→ Job
Continue the smart meter passage, picking up right after its last sentence.

→ Text excerpt
· · ·
In 1974, Paraskevakos was awarded a U.S. patent for this technology. In 1977, he launched Metretek, Inc., which developed and produced the first smart meters. Since this system was developed pre-Internet, Metretek utilized the IBM series 1 mini-computer. For this approach, Paraskevakos and Metretek were awarded multiple patents.
The installed base of smart meters in Europe at the end of 2008 was about 39 million units, according to analyst firm Berg Insight. Globally, Pike Research found that smart meter shipments were 17.4 million units for the first quarter of 2011. Visiongain determined that the value of the global smart meter market would reach US$7 billion in 2012.
H.M. Zahid Iqbal, M. Waseem, and Dr. Tahir Mahmood, researchers of University of Engineering & Technology Taxila, Pakistan, introduced the concept of Smart Energy Meters in 2013. Their article, "Automatic Energy Meter Reading using Smart Energy Meter" outlined the key features of Smart Energy Meter including Automatic remote meter reading via GSM for utility companies and customers, Real-time monitoring of a customer's running load, Remote disconnection and reconnection of customer connections by the utility company and Convenient billing, eliminating the need of meter readers to physically visit the customers for billing.
over 99 million electricity meters were deployed across the European Union, with an estimated 24 million more to be installed by the end of 2020. The European Commission DG Energy estimates the 2020 installed base to have required €18.8 billion in investment, growing to €40.7 billion by 2030, with a total deployment of 266 million smart meters.
By the end of 2018, the U.S. had over 86 million smart meters installed. In 2017, there were 665 million smart meters installed globally. Revenue generation is expected to grow from $12.8 billion in 2017 to $20 billion by 2022.

Purpose

Since the inception of electricity deregulation and market-driven pricing throughout the world, utilities have been looking for a means to match consumption with generation. Non-smart electrical and gas meters only measure total consumption, providing no information of when the energy was consumed. Smart meters provide a way of measuring electricity consumption in near real-time. This allows utility companies to charge different prices for consumption according to the time of day and the season. It also facilitates more accurate cash-flow models for utilities. Since smart meters can be read remotely, labor costs are reduced for utilities.
Smart metering offers potential benefits to customers. These include, a) an end to estimated bills, which are a major source of complaints for many customers b) a tool to help consumers better manage their energy purchases—smart meters with a display outside their homes could provide up-to-date information on gas and electricity consumption and in doing so help people to manage their energy use and reduce their energy bills. With regards to consumption reduction, this is critical for understanding the benefits of smart meters because the relatively small percentage benefits in terms of savings are multiplied by millions of users. Smart meters for water consumption can also provide detailed and timely information about customer water use and early notification of possible water leaks in their premises. Electricity pricing usually peaks at certain predictable times of the day and the season. In particular, if generation is constrained, prices can rise if power from other jurisdictions or more costly generation is brought online. Proponents assert that billing customers at a higher rate for peak times encourages consumers to adjust their consumption habits to be more responsive to market prices and assert further, that regulatory and market design agencies hope these "price signals" could delay the construction of additional generation or at least the purchase of energy from higher-priced sources, thereby controlling the steady and rapid increase of electricity prices.
· · ·
→ Data
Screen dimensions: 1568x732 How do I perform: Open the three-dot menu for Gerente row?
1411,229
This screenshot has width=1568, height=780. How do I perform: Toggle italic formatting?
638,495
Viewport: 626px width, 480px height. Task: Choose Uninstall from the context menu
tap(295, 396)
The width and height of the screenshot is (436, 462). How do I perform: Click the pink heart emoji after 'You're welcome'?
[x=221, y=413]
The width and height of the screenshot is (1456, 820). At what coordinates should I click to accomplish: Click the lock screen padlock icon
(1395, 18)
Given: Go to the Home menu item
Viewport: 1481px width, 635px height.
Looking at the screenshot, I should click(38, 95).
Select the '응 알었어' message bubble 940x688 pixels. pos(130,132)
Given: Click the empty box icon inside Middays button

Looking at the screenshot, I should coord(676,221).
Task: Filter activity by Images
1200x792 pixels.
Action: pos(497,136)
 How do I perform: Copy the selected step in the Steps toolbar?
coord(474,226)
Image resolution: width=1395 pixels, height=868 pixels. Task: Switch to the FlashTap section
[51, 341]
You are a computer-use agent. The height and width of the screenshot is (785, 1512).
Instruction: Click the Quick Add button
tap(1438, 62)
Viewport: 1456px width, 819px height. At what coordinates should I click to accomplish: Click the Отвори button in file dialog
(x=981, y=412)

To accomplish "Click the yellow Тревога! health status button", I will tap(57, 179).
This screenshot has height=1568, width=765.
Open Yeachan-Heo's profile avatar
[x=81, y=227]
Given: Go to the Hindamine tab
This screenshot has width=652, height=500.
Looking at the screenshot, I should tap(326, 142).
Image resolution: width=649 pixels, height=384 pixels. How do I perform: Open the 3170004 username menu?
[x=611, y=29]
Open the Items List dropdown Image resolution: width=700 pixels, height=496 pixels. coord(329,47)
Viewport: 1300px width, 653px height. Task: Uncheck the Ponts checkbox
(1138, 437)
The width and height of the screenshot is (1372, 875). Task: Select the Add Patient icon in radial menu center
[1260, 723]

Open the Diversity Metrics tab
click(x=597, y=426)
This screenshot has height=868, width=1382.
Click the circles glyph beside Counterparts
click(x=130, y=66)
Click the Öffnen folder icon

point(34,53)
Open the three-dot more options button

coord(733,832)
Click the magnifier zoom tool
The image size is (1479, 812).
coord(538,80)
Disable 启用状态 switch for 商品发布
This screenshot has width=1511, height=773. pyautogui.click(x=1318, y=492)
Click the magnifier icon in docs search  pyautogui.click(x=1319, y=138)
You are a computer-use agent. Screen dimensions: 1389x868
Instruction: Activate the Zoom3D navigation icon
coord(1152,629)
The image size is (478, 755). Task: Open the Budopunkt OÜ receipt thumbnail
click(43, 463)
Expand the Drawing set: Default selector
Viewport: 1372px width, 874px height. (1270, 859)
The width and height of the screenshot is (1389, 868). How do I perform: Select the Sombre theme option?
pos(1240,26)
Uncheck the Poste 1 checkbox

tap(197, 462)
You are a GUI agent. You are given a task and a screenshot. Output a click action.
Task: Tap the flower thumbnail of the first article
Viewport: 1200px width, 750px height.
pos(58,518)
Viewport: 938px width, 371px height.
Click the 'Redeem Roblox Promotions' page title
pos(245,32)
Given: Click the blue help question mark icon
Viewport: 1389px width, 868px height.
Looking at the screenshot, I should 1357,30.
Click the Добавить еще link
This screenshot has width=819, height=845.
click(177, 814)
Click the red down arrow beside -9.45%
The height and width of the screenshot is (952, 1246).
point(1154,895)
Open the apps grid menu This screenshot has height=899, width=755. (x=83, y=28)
· · ·
→ Result of the task
An academic study based on existing trials showed that homeowners' electricity consumption on average is reduced by approximately 3-5% when provided with real-time feedback.
Another advantage of smart meters that benefits both customers and the utility is the monitoring capability they provide for the whole electrical system. As part of an AMI, utilities can use the real-time data from smart meters measurements related to current, voltage, and power factor to detect system disruptions more quickly, allowing immediate corrective action to minimize customer impact such as blackouts. Smart meters also help utilities understand the power grid needs with more granularity than legacy meters. This greater understanding facilitates system planning to meet customer energy needs while reducing the likelihood of additional infrastructure investments, which eliminates unnecessary spending or energy cost increases.
Though the task of meeting national electricity demand with accurate supply is becoming ever more challenging as intermittent renewable generation sources make up a greater proportion of the energy mix, the real-time data provided by smart meters allow grid operators to integrate renewable energy onto the grid in order to balance the networks. As a result, smart meters are considered an essential technology to the decarbonisation of the energy system.

Advanced metering infrastructure

Advanced metering infrastructure refers to systems that measure, collect, and analyze energy usage, and communicate with metering devices such as electricity meters, gas meters, heat meters, and water meters, either on request or on a schedule. These systems include hardware, software, communications, consumer energy displays and controllers, customer associated systems, meter data management software, and supplier business systems.
Government agencies and utilities are turning toward advanced metering infrastructure systems as part of larger "smart grid" initiatives. AMI extends automatic meter reading technology by providing two-way meter communications, allowing commands to be sent toward the home for multiple purposes, including time-based pricing information, demand-response actions, or remote service disconnects. Wireless technologies are critical elements of the neighborhood network, aggregating a mesh configuration of up to thousands of meters for back haul to the utility's IT headquarters.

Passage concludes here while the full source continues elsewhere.